En janvier 2011, la Commission européenne (la « Commission »), après avoir été alertée de l’existence de cette clause par l’autorité de concurrence espagnole, a engagé une procédure contre Portugal Telecom et Telefónica. En février 2011, ces deux sociétés ont supprimé la clause.

Dans sa décision du 23 janvier 2013, la Commission a considéré que la clause constituait une entente anticoncurrentielle contraire à l’article 101 du TFUE et a infligé des amendes de 66,894 M€ à Telefónica et 12,290 M€ à Portugal Telecom.

Selon elle, la clause ne pouvait être considérée comme une restriction accessoire à l’opération Vivo, étant donné qu’une obligation de non-concurrence couvrant la totalité de la péninsule ibérique ne pouvait en aucune façon être considérée comme directement liée et nécessaire à la mise en œuvre du contrat d’acquisition d’actions de Vivo au Brésil.

La clause est une infraction par objet et la précaution rédactionnelle est inopérante

Pour la Commission, la clause de non-concurrence avait exclusivement pour objet d’opérer une répartition de marché entre les parties (Portugal Telecom était protégé sur le marché portugais et Telefónica était protégé sur le marché espagnol) et, en conséquence, de restreindre la concurrence sur le marché intérieur. La Commission a ajouté que le membre de phrase « dans la mesure autorisée par la loi » ne contredisait pas cet objet anticoncurrentiel.
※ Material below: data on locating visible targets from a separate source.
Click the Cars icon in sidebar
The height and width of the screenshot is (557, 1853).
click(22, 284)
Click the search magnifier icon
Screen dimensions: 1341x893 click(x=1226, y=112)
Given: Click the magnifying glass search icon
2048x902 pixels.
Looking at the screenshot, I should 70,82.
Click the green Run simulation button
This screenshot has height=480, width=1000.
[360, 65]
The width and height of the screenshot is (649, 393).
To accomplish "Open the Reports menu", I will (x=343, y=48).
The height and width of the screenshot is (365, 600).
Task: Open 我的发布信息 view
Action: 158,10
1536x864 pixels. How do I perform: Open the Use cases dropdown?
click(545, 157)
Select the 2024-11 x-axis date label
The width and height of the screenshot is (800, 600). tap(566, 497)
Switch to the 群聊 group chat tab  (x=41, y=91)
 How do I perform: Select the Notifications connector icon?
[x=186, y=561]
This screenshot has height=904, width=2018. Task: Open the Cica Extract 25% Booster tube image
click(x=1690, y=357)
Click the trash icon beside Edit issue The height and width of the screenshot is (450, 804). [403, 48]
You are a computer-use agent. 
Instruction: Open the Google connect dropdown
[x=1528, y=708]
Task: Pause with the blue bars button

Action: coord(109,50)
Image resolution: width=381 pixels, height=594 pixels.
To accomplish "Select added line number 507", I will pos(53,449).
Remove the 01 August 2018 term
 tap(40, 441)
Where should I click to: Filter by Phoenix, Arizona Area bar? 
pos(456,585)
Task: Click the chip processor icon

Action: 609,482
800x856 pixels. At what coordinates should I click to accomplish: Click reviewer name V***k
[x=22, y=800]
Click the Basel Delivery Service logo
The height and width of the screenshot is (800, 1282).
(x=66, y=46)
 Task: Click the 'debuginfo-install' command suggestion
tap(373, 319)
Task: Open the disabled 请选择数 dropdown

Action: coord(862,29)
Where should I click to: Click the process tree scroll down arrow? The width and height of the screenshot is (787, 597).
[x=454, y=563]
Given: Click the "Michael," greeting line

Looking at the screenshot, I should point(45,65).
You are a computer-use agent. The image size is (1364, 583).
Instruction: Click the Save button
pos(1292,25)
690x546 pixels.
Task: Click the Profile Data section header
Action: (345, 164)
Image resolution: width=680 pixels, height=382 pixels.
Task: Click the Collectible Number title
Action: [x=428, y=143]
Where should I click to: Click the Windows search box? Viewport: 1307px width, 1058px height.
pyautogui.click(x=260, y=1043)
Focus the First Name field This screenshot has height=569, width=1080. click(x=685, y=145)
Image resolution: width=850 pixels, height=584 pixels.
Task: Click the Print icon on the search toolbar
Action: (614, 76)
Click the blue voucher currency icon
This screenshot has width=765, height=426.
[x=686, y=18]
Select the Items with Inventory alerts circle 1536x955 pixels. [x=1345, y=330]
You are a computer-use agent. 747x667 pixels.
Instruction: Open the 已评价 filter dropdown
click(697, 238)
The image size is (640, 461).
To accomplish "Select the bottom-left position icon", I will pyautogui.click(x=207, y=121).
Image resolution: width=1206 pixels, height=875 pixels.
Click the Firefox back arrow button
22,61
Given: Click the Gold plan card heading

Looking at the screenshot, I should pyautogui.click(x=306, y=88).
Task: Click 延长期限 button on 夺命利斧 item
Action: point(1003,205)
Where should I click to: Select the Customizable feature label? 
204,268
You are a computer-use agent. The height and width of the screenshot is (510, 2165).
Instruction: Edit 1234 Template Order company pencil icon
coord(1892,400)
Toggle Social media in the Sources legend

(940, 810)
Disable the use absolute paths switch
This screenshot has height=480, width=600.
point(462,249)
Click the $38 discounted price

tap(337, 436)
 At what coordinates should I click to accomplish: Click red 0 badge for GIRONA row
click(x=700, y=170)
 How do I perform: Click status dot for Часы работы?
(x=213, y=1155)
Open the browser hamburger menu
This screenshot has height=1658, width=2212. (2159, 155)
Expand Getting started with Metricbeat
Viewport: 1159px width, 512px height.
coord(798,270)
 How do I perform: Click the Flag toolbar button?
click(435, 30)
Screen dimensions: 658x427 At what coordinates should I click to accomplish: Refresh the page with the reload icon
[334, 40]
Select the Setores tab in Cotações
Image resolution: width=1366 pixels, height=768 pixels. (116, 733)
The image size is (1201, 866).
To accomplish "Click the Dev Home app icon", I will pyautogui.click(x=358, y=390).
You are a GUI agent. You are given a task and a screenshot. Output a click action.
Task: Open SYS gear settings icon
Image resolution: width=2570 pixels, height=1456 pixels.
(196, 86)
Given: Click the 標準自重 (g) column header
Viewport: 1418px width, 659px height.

Dans son arrêt du 28 juin 2016, le Tribunal confirme l’illégalité de la clause de non-concurrence (il renvoie uniquement à la Commission sur la question très limitée de la méthode de calcul des amendes).

Afin de contrer le raisonnement développé par la Commission dans sa décision, les opérateurs avaient soutenu que la clause était liée à une option de rachat, par Portugal Telecom des actions qu’il cédait à Telefónica (qui figurait dans les deuxième et troisième offres) et à la démission des membres du conseil d’administration de Portugal Telecom nommés par Telefónica, démission notamment destinée à garantir que ces membres ne communiqueraient pas d’informations confidentielles à Telefónica. Ces arguments sont inefficaces pour le Tribunal car (i) l’option de rachat ne figurait pas dans la version finale de l’accord et (ii) le droit des sociétés portugais interdisait aux membres du conseil d’administration visés d’utiliser des informations confidentielles pour concurrencer Portugal Telecom. La clause n’était donc en toute hypothèse pas accessoire à l’opération Vivo.

Le Tribunal confirme ensuite que la clause, conclue entre concurrents potentiels, avait pour objet d’organiser un partage de marchés. Enfin, le Tribunal confirme que le membre de phrase « dans la mesure autorisée par la loi » n’avait pas pour conséquence de mettre en place une obligation d’auto-évaluation dont aurait dépendu l’entrée en vigueur de l’obligation de non-concurrence. En d’autres termes, face à une restriction de concurrence par objet, cette précaution rédactionnelle était parfaitement inopérante.

Les parties aux contrats de cession sont averties : la Commission est et sera particulièrement vigilante quant à l’étendue des clauses de non-concurrence insérées dans de tels accords.


[1] Voir la Communication de la Commission relative aux restrictions directement liées et nécessaires à la réalisation des opérations de concentrations de 2005. Cette communication est utilisée comme guide d’analyse par l’Autorité de la concurrence.